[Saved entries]

◆ ◆ ◆ ◆ ◆ ◆ ◆

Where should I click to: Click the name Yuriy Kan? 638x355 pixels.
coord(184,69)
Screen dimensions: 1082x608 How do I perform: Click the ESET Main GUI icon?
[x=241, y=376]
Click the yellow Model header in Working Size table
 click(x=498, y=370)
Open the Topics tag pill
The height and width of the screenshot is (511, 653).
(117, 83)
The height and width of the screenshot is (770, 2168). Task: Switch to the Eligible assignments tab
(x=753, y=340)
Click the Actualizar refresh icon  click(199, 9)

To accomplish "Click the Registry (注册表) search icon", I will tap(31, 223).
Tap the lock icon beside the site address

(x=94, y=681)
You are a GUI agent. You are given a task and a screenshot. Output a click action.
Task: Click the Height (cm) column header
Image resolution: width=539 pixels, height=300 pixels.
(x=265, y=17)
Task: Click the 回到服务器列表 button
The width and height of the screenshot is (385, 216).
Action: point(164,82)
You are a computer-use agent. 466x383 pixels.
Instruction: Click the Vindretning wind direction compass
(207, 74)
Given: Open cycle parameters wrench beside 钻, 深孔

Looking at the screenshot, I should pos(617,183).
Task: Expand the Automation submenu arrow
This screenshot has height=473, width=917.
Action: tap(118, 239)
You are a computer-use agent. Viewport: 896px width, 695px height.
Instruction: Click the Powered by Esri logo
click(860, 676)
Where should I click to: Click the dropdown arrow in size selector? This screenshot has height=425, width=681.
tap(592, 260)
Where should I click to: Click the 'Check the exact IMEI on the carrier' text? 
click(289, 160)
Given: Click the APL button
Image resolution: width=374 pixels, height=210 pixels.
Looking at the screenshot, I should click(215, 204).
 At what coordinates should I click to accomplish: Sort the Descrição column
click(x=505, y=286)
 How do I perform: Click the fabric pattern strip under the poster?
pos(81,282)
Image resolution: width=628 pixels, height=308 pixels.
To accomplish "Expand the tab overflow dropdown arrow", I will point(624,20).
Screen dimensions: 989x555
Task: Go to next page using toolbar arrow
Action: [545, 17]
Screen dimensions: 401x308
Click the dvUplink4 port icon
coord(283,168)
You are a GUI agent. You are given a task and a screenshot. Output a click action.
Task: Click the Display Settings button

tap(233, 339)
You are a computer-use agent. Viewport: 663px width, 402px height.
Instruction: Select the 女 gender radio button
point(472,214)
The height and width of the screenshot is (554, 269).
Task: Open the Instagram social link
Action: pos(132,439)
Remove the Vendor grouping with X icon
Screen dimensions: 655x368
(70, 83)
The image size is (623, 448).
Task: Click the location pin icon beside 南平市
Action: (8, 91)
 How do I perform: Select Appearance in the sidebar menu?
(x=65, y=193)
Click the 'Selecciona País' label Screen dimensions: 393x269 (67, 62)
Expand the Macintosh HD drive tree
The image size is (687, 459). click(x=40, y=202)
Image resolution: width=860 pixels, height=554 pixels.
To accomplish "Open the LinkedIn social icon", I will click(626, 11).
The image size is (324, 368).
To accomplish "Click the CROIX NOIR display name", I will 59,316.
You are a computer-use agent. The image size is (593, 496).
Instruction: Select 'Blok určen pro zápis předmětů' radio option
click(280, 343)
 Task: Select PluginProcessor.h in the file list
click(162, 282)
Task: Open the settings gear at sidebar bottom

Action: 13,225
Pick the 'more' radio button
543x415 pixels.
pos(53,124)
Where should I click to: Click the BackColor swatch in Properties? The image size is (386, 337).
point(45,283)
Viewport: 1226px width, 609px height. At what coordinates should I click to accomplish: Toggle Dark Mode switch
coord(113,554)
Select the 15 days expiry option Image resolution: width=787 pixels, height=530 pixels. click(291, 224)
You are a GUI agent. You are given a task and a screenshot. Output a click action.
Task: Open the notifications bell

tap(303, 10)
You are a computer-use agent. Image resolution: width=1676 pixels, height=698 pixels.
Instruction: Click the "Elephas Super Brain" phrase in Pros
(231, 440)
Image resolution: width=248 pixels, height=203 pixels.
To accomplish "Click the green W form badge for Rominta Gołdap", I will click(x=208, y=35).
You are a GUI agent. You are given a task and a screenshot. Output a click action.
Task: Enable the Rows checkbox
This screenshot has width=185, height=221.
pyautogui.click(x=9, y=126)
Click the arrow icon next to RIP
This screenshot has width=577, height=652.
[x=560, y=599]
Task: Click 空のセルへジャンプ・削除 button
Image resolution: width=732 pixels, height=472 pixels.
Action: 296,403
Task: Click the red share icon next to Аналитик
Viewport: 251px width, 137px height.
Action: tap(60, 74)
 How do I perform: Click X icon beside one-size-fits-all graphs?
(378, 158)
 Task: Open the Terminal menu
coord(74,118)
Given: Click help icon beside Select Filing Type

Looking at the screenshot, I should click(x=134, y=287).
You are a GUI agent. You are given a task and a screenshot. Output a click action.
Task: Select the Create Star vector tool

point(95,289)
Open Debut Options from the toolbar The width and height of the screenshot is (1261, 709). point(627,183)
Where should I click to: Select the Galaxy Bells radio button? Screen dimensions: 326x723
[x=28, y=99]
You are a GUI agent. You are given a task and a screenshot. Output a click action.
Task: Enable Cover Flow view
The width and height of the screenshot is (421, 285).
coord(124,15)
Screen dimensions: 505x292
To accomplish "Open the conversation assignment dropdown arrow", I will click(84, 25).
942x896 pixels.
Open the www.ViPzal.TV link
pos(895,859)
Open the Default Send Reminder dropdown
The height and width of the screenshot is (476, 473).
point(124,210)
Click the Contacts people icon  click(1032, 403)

◆ ◆ ◆ ◆ ◆ ◆ ◆

_ABOUT THIS EXERCISE_. Copy each line above where the string "computer" occurs.

_COMPLETED TASK_.
You are a computer-use agent. 466x383 pixels.
You are a computer-use agent. Viewport: 896px width, 695px height.
You are a computer-use agent. Viewport: 663px width, 402px height.
You are a computer-use agent. The image size is (593, 496).
You are a computer-use agent. Image resolution: width=1676 pixels, height=698 pixels.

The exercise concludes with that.